La vida cristiana es gloriosa y al mismo tiempo, mundana, radical, ordinaria, grande y pequeña. «La vida cristiana es algo magnífico, una de las cosas más gloriosas en la tierra», escribe el pastor Horacio Bonar en el siglo XIX. Y sin embargo, continúa diciendo, está «hecha de pequeñas cosas cotidianas» (God’s Way of Holiness, 127,). Una gran cosa hecha de pequeñas cosas diarias. Así es la vida cristiana. Y así es la búsqueda de la santidad. Consideremos, por ejemplo, las cartas del apóstol Pablo a los Efesios y a los Colosenses. En la primera mitad de estas cartas, Pablo transita por las glorias del evangelio como si fuera por la cima de una montaña. Él canta sobre grandes cosas: de Cristo crucificado, los pecados perdonados, los enemigos adoptados, los demonios derrotados. Y luego de eso, desciende de estas grandes alturas y entra en el reino de las pequeñas cosas: el trabajo, el compañerismo, las conversaciones, y el manejo del tiempo. Y en ambas cartas, pasa la mayor parte de su tiempo en uno de los lugares más pequeños de todos: el hogar cristiano promedio (Ef 5:22-6:9; Col 3:18-4:1). En otras palabras, Pablo se traslada de la cruz a la mesa de la cocina, de la tumba vacía a la sala de estar. Aquí abajo, en las relaciones entre marido y mujer, padre e hijo, junto con todas sus habituales contrariedades y frustraciones, la santidad vive, respira y crece.

________

* [Consigna]: Escribe la continuación del texto sobre la santidad en la vida cristiana cotidiana, empezando justo después de su última oración.

* [Extracto de datos]:
________

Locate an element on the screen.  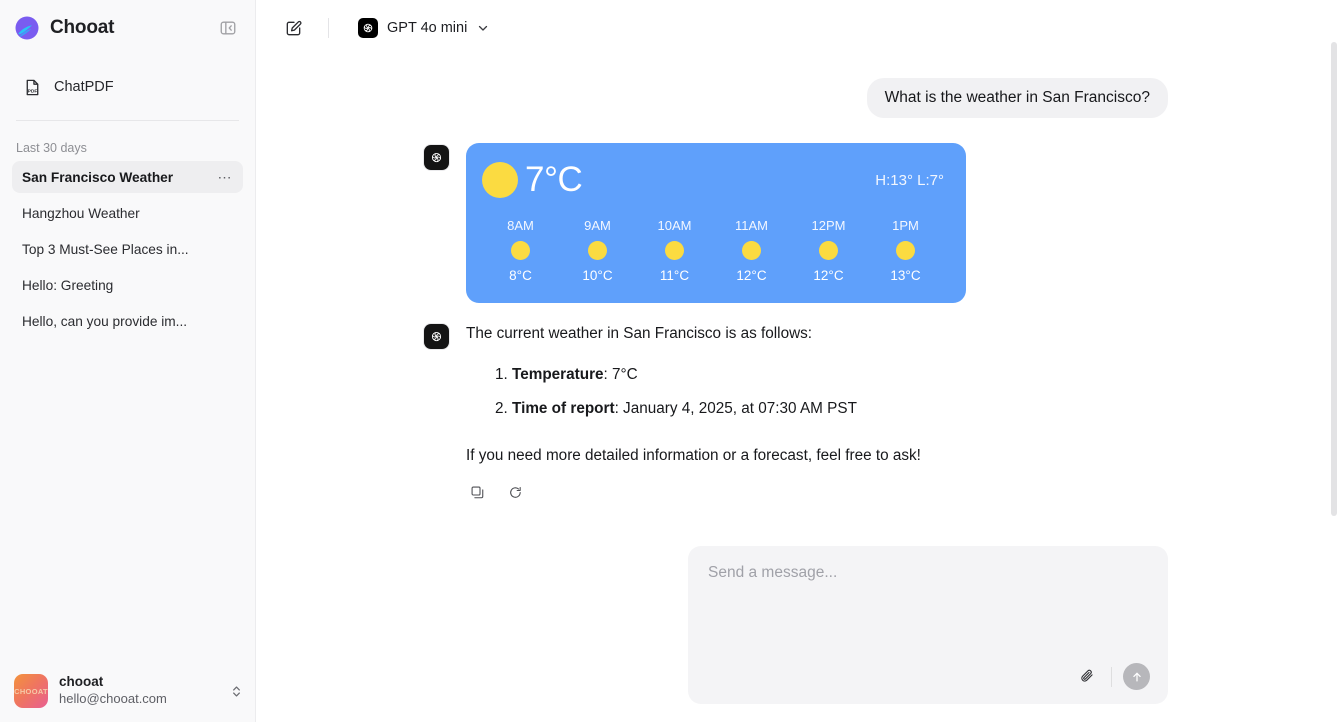
weather-hour-cell: 11AM 12°C is located at coordinates (752, 250).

________

* [Resultado]:
El verdadero tú
Si pensamos por un momento en nuestros hogares, veremos por qué Pablo centra tanta atención en ellos. A pesar de su pequeñez, el hogar revela grandes cosas sobre nosotros. Si quieres tener la imagen más completa y precisa de una persona, no lo observes en el trabajo, en público o incluso en la iglesia, ve a su casa con él y mira cómo se comporta allí. En ningún otro lugar el corazón se desborda con tanta facilidad; en ningún otro lugar el hombre interior, tan a menudo oculto en público, muestra su verdadero rostro. Un marido puede hablar con perfecta cortesía en el trabajo, pero con dureza en la mesa del desayuno (Col 3:19). Una esposa puede respetar a su marido en su grupo pequeño, y sin embargo asaltarlo con agresividad cuando vuelve a casa del trabajo (Ef 5:33). Los padres pueden disciplinar pacientemente a sus hijos en el pasillo de la iglesia, pero los provocan cuando se cierra la puerta del garaje (Ef 6:4). ¿Y cuál de estos momentos representa a la verdadera persona? Sin duda, el último. Somos lo que somos en nuestro momento más desprevenido. «De ahí el antiguo proverbio, ‘Ven a vivir conmigo y me conocerás’» El Señor Jesús murió por algo más que la santidad pública. Murió por una santidad que se extiende al patio trasero y a los dormitorios, al sótano y a las habitaciones de nuestros hijos. Murió por una santidad que nos acompaña hasta el hogar.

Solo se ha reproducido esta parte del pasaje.